Chattanoogans know the sound of the fire trucks and most of them know where they’re going when they hear them screaming toward downtown. The wailing doesn’t cause panic; for most, it doesn’t even arouse curiosity. But this time it was the real thing.

Saturday morning it was the real thing. Fire trucks and ambulances arrived at the Patten Towers in response to an apartment fire on the third floor. The building was evacuated and residents who had nowhere else to go were shuttled to the public library for shelter from the morning’s cold. No one was injured.

According to Chattanooga Fire Department Records, fire trucks responded to calls from the Patten Towers 302 times in 2009.

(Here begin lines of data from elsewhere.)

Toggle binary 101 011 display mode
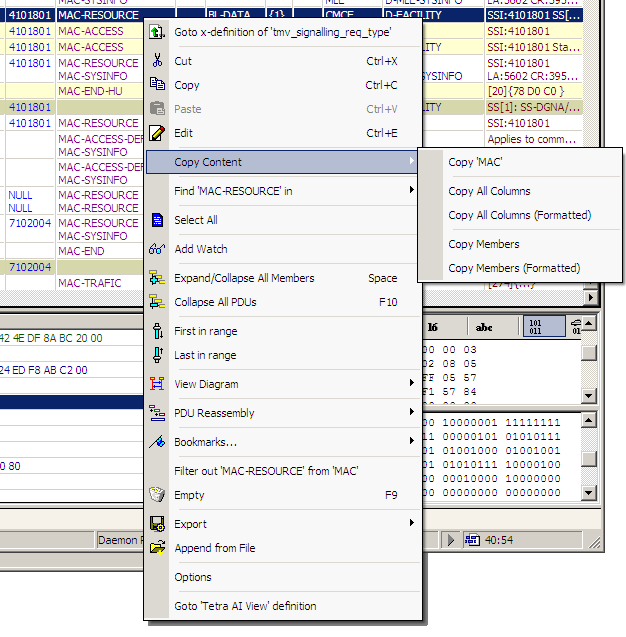 click(537, 327)
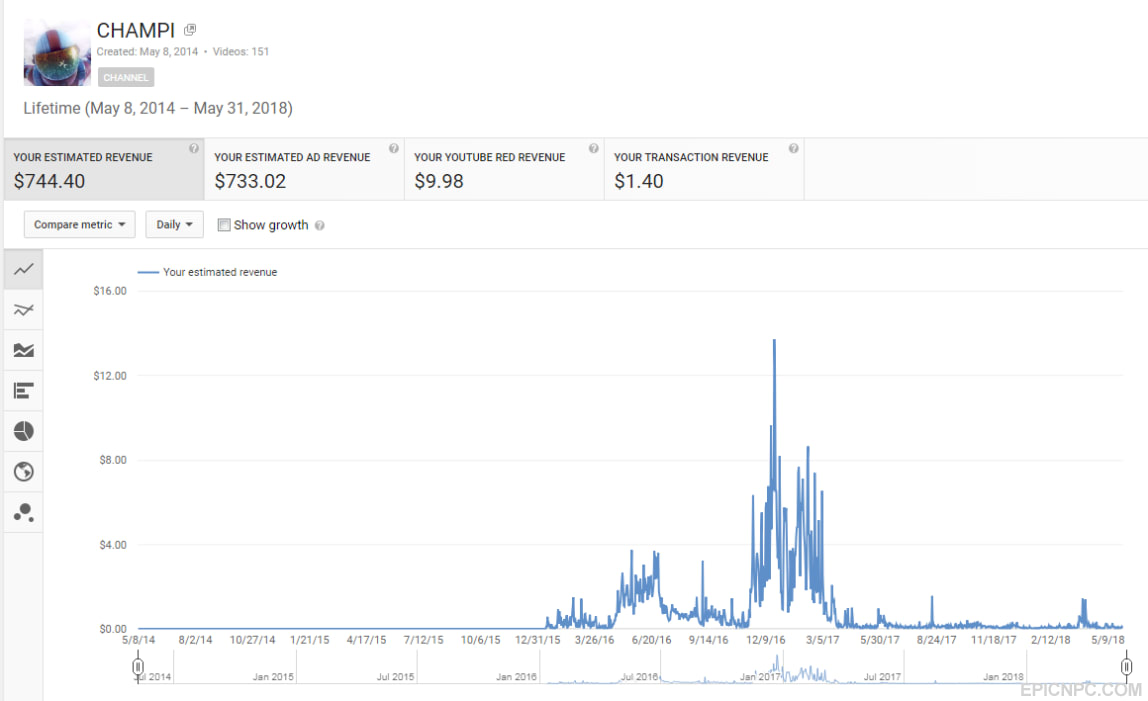
Task: Click help icon on YouTube Red Revenue card
Action: click(x=593, y=148)
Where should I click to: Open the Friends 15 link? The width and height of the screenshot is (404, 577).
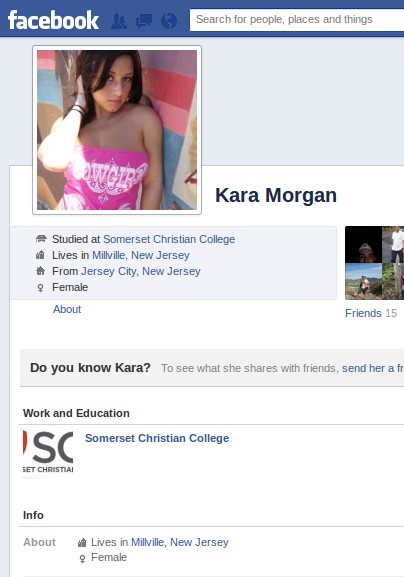point(371,313)
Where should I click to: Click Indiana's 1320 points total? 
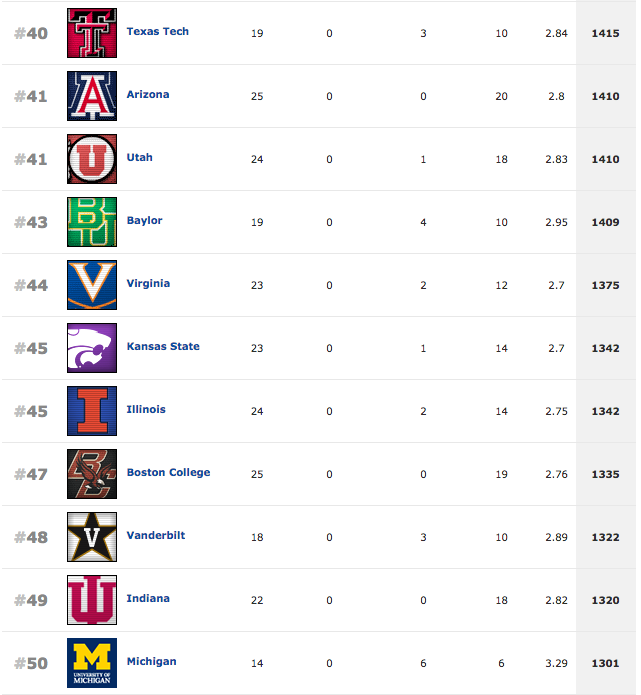[605, 601]
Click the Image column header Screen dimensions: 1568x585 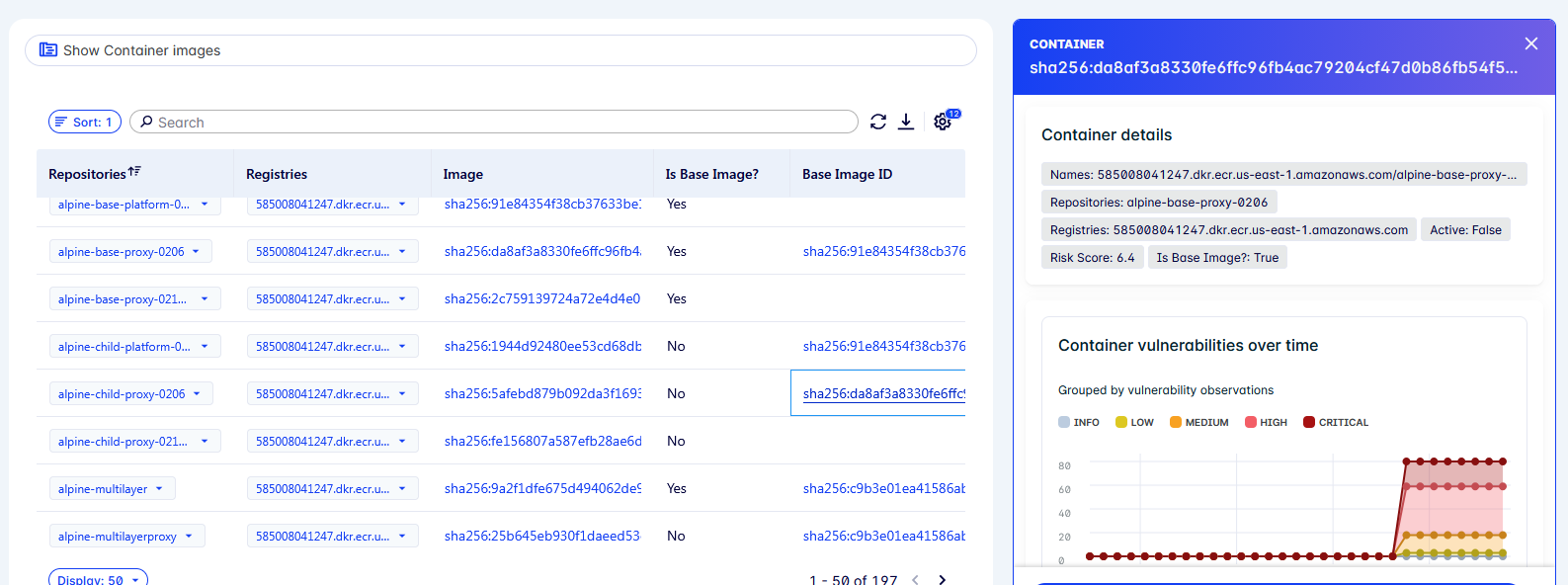coord(463,174)
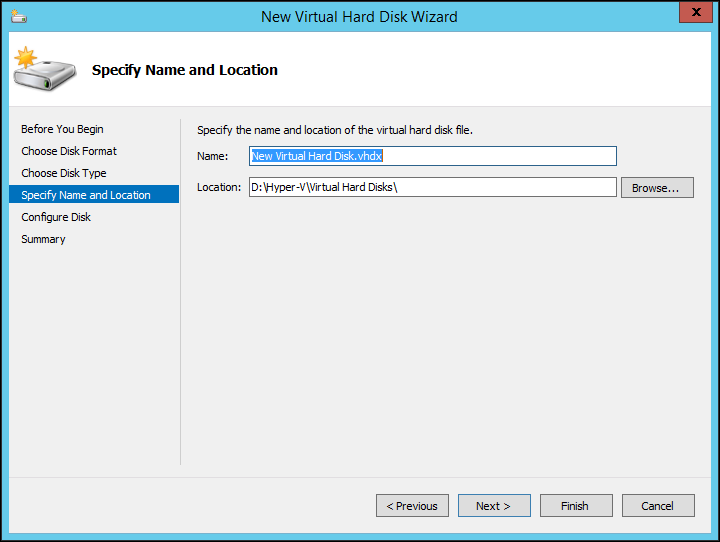This screenshot has width=720, height=542.
Task: Click the Finish button
Action: pos(576,506)
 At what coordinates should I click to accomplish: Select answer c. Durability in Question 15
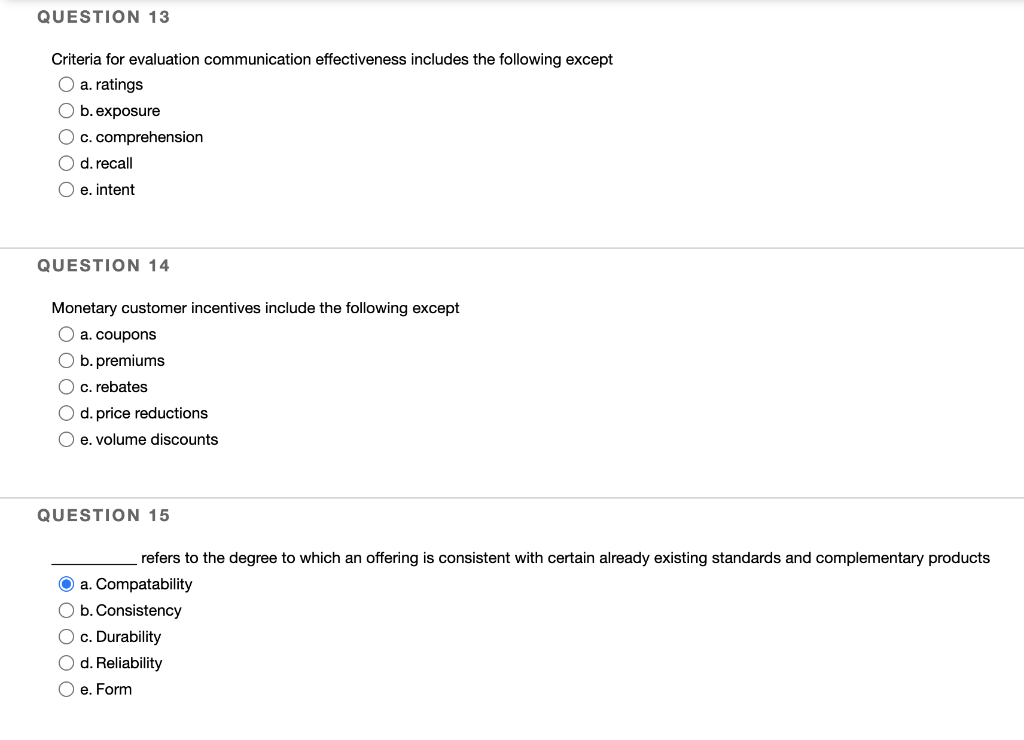point(66,636)
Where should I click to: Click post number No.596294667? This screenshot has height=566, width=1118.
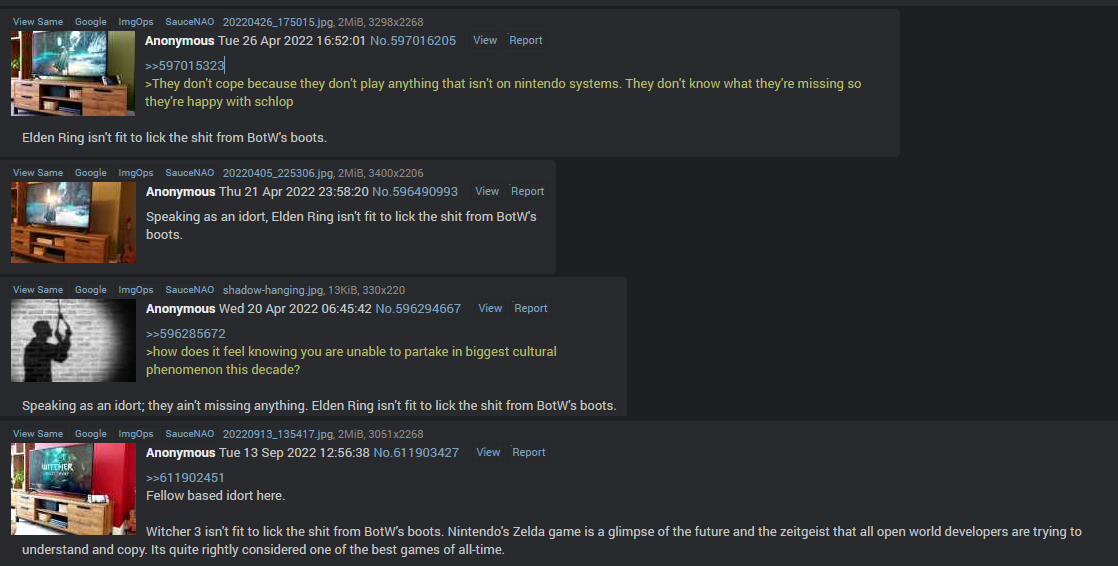[x=418, y=309]
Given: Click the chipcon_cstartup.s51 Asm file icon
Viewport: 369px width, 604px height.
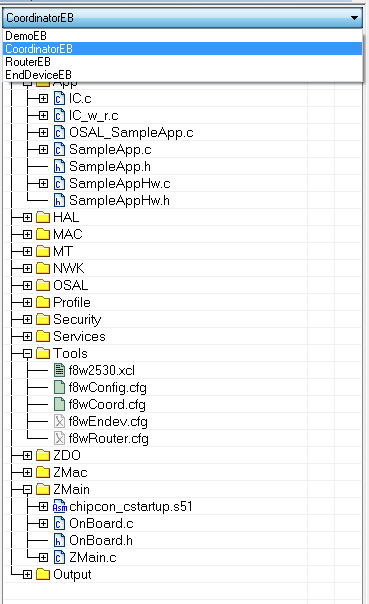Looking at the screenshot, I should coord(59,506).
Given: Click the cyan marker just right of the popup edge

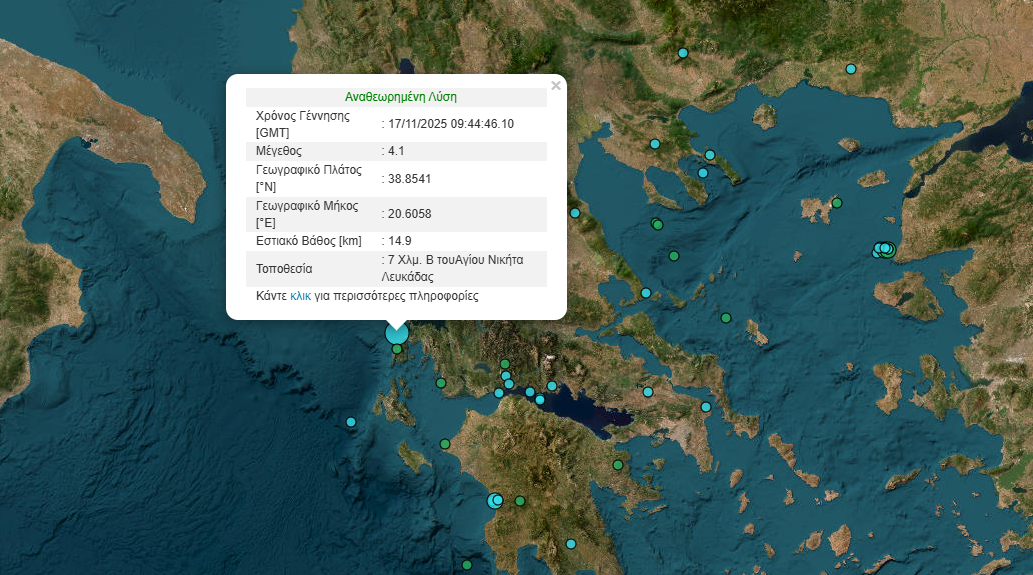Looking at the screenshot, I should click(575, 213).
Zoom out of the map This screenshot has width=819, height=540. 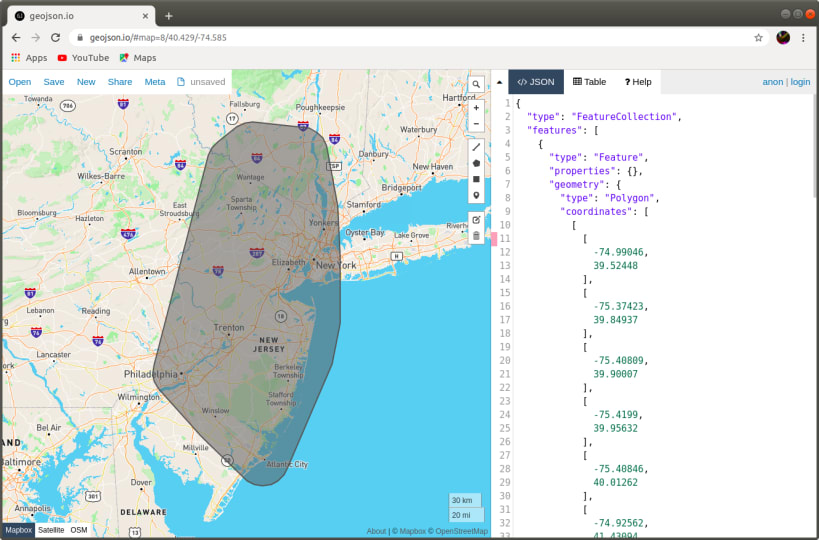click(x=476, y=124)
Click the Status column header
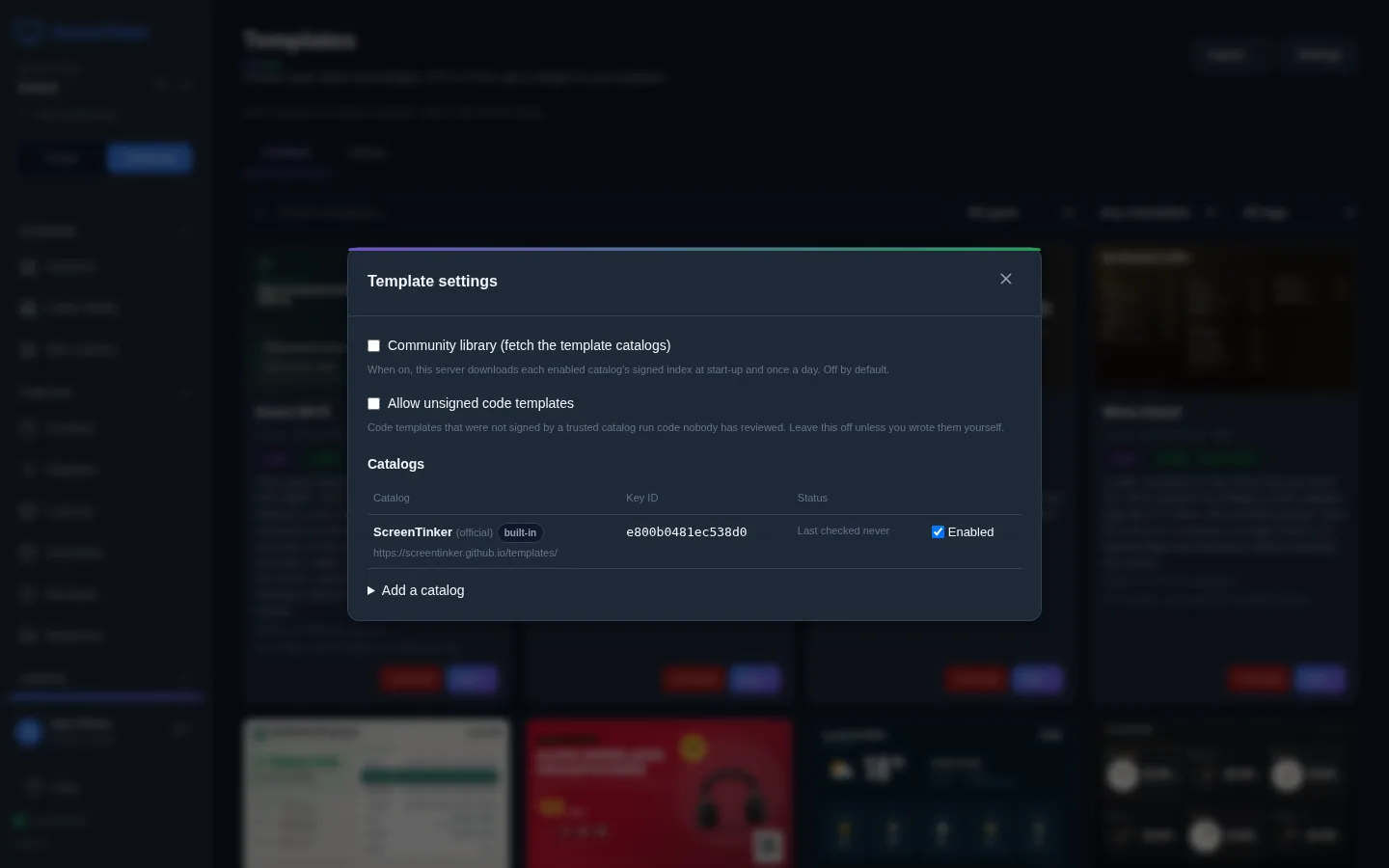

It wasn’t always this way.

In the weeks prior to its opening, the Hotel Patten was being heralded as one of the finest hotels in the country. It was among the finest in the world, some said, and on the morning of April 1, 1908, hundreds of local citizens lined the streets awaiting the hotel’s noonday grand opening. Everyone seemed to be out, from governors and mayors to local farmers who came to town to see the new “skyscraper.” For weeks the local papers had been printing stories about the new construction almost daily, building a sense of anticipation and local pride the city had never before experienced. When the front doors finally opened, those first guests were unanimous in their surety that this architectural marvel would make Chattanooga as recognized and respected as any city in the country.

It was indeed a sight to behold.

Passing through the front doors, guests found themselves in a lobby with ceilings 28 feet high, supported by great columns made from local Georgia marble. Surrounding the lobby on three sides was a balcony from which one could hear the sounds of a house orchestra. The chandeliers hanging from the ceilings were all individually designed by the architect to suit the room in which they were displayed and a grand piano had been specially ordered for the ladies’ parlor.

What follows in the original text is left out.